Two options for getting there
The good news, achieving data-driven IT hardware maintenance needn’t be a costly exercise. There are two ways to go about it, both of which can deliver significant ROI.

Some retailers find that their IT departments can compile maintenance data in off-the-shelf business intelligence applications. The key is to incorporate transparency into support contracts, so OEMs are obligated to share information regarding root cause, manufacturing defects, and so on. Retailers may, however, face substantial resistance here.

The other option is to engage a full-service, multivendor IT hardware maintenance provider committed to analytics.
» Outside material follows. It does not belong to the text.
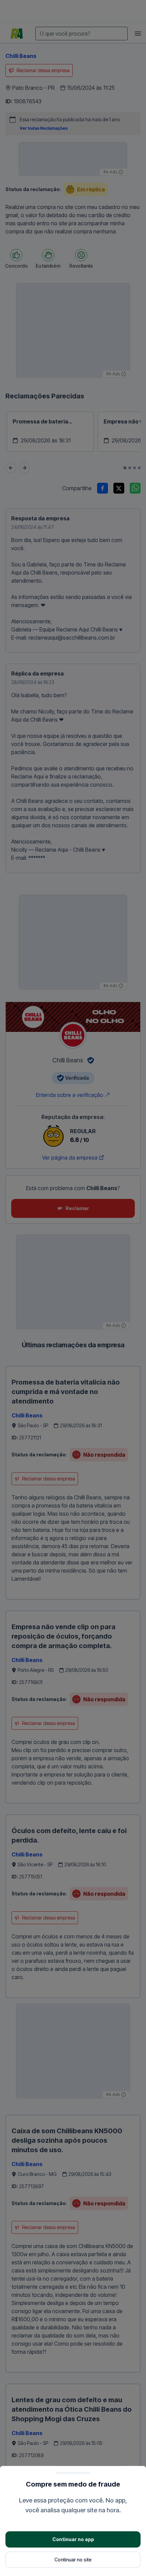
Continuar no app (73, 2539)
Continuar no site (73, 2559)
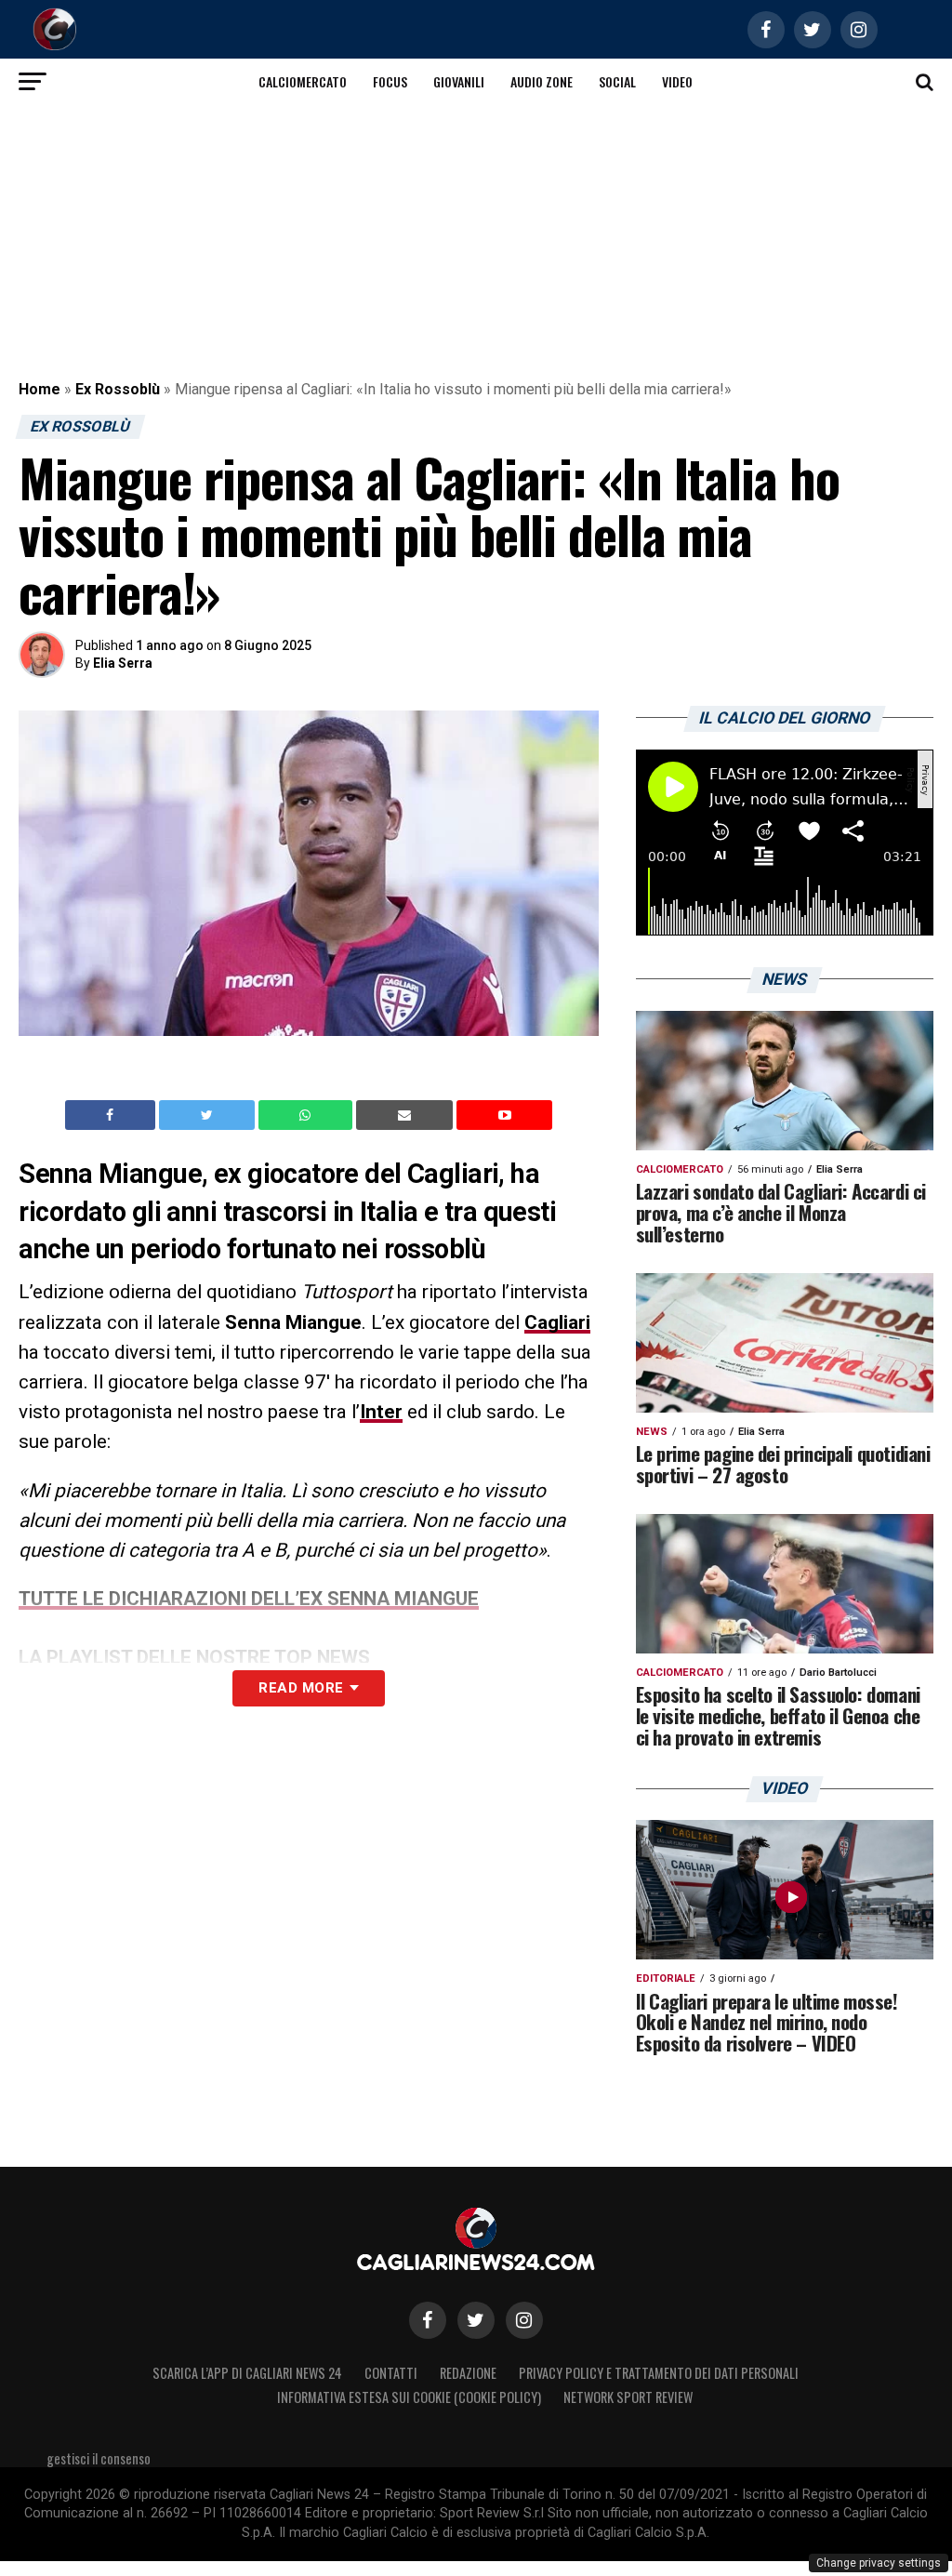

Such companies can replace the OEM and put most or all installed systems (such as POS devices, WiFi access points, servers, switches and routers) under a single support umbrella for easier contract management. Plus, most third-party maintenance vendors offer lower prices than the OEMs, so the shift can deliver immediate savings, even before gains driven by business intelligence are taken into account.

It’s said that the definition of insanity is doing the same thing over and over again while expecting a different result. Fortunately for retailers, using business intelligence analytics on the IT hardware stack can identify failure patterns and enable new, highly targeted interventions to make day-to-day operations feel a lot less crazy.

Shawn Grennan, is VP of sales & marketing at Sagent.